'AKP sağlık alanını sermayeye peşkeş çekiyor’

'AKP sağlık alanını sermayeye peşkeş çekiyor’

 ANKARA - SES, “2012 Yılı Sağlık ve Sosyal Hizmet Değerlendirme Raporu”nu hazırladı. Rapora göre AKP’nin iktidara geldiği 2002 yılında sağlık alanında taşeron çalışan sayısı 11 bin iken, bu sayı 2012 yılında 126 bine çıkıyor. SES Genel Başkanı Çetin Erdolu ise AKP hükümetinin “Sağlıkta Dönüşüm Programı” adı altında sağlık alanının sermayeye peşkeş çektiğini söyledi.

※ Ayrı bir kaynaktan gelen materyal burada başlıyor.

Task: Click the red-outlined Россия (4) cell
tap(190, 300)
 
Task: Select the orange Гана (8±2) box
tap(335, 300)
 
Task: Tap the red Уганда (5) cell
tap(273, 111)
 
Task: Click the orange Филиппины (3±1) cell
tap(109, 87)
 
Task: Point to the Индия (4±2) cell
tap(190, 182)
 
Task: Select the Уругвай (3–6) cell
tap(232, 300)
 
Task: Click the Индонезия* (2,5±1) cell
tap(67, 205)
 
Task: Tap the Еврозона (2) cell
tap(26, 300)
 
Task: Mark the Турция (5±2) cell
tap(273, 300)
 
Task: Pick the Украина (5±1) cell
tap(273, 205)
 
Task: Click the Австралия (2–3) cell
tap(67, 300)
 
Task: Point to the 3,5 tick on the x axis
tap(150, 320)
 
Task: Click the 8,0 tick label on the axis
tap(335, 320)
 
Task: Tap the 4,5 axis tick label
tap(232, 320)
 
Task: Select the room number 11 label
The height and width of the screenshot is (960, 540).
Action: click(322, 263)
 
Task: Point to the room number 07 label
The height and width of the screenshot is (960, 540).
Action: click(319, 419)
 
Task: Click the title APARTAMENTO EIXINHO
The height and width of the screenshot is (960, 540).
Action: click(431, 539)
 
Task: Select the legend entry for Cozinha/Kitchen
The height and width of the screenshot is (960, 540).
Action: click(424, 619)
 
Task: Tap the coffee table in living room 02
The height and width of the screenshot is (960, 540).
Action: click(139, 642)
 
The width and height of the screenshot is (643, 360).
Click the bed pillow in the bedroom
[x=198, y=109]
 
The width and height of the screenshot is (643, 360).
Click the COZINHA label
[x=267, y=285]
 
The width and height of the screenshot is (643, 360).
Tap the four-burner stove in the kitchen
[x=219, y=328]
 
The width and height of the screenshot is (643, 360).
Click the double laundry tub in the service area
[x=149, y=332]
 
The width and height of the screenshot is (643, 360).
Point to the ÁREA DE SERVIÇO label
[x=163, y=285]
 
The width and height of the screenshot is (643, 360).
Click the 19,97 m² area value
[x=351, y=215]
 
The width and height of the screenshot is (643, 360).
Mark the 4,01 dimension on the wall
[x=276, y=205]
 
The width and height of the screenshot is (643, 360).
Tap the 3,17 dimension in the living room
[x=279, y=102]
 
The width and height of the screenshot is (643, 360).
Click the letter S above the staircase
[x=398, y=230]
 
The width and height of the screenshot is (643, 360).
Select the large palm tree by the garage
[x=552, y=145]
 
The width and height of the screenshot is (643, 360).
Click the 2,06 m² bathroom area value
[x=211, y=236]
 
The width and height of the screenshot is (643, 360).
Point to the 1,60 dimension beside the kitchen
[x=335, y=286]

Sağlık ve Sosyal Hizmet Emekçileri Sendikası (SES), “2012 Yılı Sağlık ve Sosyal Hizmet Değerlendirme Raporu”nu hazırladı. Raporun giriş bölümünde 80’li yıllarda başlatılan “Sağlıkta Dönüşüm Programı”nın 2002 yılından itibaren AKP ile birlikte hızlandırıldığı vurgusu yapılırken, projenin Dünya Bankası programı olduğu ve IMF ile Dünya Ticaret Örgütü tarafından Türkiye’de uygulandığı vurgulandı. Rapor TÜİK ve Sağlık Bakanlığı verileri temelinde hazırlandı. Rapor’un “Sağlık Hizmeti” bölümünde Türkiye’de kişi başına sağlık harcamasının 550-600 dolar olduğu belirtilirken, “Sağlık harcamasının zaman içinde artmasını bir ‘başarı’ olarak kamuoyuna duyuran hükümet, sağlık hizmetinin kalitesinin de bir o kadar düşürüldüğü gerçeğinin üstünü kapatamamıştır” değerlendirmesi yapıldı. Raporda, kişi başına sağlık harcamasında OECD ortalamasının ise 2 bin 107 dolar olduğuna işaret edildi.

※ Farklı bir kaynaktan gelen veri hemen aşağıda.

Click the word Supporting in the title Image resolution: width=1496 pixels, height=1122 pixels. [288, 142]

‘TÜRKİYE OECD ÜLKELERİ ARASINDA SONLARDA YER ALIYOR’

Türkiye’nin OECD ülkeleri arasında kişi başına sağlık harcaması baz alındığı zaman son sıralarda yer aldığına vurgu yapılan raporda, “Sağlıkta Dönüşüm Programı sürecinde kişi başı yıllık sağlık harcamalarındaki artış, daha maliyetli olan tedavi edici sağlık hizmetlerine daha fazla kamu kaynağı ayrılması, başka bir deyimle ‘Sağlıklı Toplum’ yerine hastanelere daha fazla başvuru için ‘Hastalıklı İnsan’ yaratarak muayene ve tedavi sayısını arttırmak, bu alana aktarılacak kaynağı yükseltmek, ülkeyi sağlık teknolojileri çöplüğüne dönüştürmektir. Bu artışla birlikte, sağlık hizmetleri içinde yer alan halk sağlığı harcamalarının artmaması, hatta reel olarak azalması etkinlik sorununun daha da derinleşmesi anlamına gelmektedir. 2012 yılında Merkezi Yönetim Bütçe harcamaları içinde sağlık harcamaları yüzde 4.4 olup, bunun yalnızca yüzde 0.58’i koruyucu hizmetlere ayrılmıştır” denildi. Çalışma ve Sosyal Güvenlik Bakanlığı’nın 2013 yılı bütçesi incelendiğinde emek iş gücünde ucuzlama buna karşın hastalık, ilaç, cihaz ve tıbbi araç-gerçek sayısında ise artışın olacağının görüleceği belirtilen raporda, “2011 Ocak-Haziran gerçekleşen bütçe rakamları, 2012 yılı aynı dönemde gerçekleşenle karşılaştırıldığında sağlık harcamalarındaki düşüş görülecektir” denildi.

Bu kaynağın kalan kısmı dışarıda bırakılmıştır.